SBI Holdings e Startale Group del Giappone hanno annunciato una stablecoin in yen giapponesi basata su un trust, JPYSC. La stablecoin sarà emessa da Shinsei Trust & Banking.
SBI Holdings è un importante conglomerato fintech giapponese con competenze nella gestione patrimoniale e nei servizi crypto. Il suo coinvolgimento indica un forte impegno istituzionale verso l’integrazione della blockchain con la finanza tradizionale.
Perché è importante:
JPYSC potrebbe offrire agli operatori istituzionali un livello di regolamentazione per il regolamento in yen di asset tokenizzati e per le operazioni di tesoreria.

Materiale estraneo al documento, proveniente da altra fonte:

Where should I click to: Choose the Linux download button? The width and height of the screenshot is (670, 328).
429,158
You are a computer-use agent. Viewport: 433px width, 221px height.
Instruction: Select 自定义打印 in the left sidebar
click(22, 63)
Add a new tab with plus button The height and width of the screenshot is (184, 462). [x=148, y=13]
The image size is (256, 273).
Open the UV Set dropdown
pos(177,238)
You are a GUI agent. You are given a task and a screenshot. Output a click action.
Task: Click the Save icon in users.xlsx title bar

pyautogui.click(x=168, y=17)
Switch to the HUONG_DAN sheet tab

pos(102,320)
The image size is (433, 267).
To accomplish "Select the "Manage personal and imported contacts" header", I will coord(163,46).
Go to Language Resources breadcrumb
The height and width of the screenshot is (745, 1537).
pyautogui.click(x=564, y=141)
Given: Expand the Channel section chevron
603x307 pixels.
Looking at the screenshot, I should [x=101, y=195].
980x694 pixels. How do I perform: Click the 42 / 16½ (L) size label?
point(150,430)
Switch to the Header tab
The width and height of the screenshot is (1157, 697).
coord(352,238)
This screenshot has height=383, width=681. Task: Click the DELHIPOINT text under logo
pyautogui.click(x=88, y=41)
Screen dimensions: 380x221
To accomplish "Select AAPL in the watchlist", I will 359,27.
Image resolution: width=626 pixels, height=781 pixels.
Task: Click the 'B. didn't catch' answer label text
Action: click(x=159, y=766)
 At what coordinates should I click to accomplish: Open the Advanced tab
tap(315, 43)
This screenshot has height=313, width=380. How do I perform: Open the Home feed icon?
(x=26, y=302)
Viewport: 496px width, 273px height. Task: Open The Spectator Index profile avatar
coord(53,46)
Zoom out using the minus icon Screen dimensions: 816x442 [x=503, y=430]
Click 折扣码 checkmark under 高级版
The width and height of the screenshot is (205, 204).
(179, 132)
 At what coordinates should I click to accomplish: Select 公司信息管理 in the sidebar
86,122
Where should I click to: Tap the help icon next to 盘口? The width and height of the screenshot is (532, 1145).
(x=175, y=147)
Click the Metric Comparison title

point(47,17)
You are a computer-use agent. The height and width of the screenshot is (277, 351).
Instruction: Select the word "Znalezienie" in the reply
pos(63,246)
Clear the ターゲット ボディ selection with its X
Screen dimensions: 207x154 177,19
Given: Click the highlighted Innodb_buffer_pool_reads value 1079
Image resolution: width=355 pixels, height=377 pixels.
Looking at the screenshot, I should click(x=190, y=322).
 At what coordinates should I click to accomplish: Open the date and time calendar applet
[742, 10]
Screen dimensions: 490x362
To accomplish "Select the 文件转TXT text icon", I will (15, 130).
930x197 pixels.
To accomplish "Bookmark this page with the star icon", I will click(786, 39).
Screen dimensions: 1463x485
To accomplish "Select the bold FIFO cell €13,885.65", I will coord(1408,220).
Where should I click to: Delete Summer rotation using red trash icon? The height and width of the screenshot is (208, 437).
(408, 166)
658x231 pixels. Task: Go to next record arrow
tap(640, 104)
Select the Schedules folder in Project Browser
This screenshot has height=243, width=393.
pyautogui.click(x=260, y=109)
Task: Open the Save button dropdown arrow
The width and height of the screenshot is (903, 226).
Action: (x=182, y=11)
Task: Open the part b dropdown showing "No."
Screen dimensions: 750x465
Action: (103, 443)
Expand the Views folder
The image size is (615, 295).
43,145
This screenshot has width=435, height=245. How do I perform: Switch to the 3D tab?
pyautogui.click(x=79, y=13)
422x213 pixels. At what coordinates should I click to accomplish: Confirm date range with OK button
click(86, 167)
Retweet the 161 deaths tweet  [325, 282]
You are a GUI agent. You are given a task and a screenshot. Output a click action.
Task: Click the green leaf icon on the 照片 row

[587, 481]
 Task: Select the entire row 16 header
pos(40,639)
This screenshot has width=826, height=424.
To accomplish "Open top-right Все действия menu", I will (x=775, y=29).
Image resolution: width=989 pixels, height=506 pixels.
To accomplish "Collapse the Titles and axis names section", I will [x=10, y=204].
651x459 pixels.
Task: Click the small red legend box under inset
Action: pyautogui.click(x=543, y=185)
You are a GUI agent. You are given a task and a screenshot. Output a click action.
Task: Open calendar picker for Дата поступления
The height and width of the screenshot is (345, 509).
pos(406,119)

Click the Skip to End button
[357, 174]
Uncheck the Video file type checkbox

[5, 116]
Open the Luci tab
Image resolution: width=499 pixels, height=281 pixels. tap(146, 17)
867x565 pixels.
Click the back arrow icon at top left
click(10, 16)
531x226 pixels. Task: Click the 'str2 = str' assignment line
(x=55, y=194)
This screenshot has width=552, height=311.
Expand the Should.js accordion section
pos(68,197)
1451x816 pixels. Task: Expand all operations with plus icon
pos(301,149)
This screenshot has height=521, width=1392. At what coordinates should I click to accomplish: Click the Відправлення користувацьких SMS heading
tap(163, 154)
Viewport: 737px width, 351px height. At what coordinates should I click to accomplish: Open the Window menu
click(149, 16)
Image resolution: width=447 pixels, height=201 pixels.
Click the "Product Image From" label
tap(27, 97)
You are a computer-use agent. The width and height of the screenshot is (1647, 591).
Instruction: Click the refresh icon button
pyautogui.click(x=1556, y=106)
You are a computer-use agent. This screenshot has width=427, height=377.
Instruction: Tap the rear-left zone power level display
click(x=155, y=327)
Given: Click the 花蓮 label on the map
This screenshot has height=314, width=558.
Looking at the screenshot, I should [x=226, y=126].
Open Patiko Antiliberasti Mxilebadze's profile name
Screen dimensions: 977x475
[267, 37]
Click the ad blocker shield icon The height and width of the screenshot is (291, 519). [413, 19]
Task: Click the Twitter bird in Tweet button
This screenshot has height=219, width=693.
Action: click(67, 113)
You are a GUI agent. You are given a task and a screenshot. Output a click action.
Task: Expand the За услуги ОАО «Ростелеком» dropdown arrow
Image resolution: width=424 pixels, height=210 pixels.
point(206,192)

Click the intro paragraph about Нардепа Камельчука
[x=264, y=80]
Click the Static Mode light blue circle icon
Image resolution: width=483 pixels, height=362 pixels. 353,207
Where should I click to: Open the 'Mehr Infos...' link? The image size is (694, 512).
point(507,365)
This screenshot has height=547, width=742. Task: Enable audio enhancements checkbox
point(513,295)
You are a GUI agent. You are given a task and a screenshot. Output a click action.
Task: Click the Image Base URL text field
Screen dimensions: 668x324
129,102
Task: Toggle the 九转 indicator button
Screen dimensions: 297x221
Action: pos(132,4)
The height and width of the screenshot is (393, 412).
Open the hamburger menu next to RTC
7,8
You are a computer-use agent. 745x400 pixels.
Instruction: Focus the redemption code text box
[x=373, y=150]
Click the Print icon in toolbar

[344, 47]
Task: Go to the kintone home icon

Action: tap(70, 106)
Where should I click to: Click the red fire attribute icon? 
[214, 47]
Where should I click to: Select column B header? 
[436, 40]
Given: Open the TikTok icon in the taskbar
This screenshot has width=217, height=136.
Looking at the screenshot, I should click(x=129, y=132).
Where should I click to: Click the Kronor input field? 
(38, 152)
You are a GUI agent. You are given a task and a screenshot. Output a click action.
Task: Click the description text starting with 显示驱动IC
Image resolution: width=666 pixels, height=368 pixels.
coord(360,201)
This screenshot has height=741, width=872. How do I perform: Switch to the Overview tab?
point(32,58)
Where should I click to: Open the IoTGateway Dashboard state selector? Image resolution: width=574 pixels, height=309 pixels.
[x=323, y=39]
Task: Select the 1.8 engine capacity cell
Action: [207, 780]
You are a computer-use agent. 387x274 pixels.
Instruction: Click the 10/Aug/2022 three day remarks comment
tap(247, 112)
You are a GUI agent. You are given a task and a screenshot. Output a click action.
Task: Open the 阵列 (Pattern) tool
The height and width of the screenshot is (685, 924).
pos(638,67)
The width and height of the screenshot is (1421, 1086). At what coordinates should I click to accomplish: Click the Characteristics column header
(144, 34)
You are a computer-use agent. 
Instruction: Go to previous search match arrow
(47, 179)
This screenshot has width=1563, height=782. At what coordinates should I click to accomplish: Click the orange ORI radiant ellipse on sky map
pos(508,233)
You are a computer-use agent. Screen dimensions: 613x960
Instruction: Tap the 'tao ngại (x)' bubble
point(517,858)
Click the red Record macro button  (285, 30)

Il supporto di una banca fiduciaria distingue JPYSC dalle stablecoin non regolamentate, riducendo il rischio controparte per gli utenti aziendali.
I dettagli:
JPYSC è strutturata come uno strumento elettronico di pagamento di tipo III all’interno del quadro normativo giapponese.
Startale Group guiderà lo sviluppo tecnico di JPYSC. Inoltre, SBI VC Trade sarà il partner principale per la distribuzione.
JPYSC si rivolge a casi d’uso aziendali, tra cui le operazioni di tesoreria, il regolamento di grandi volumi e le transazioni transfrontaliere.
SBI Holdings e Startale Group prevedono di lanciare JPYSC nel secondo trimestre del 2026, previa approvazione delle autorità di regolamentazione.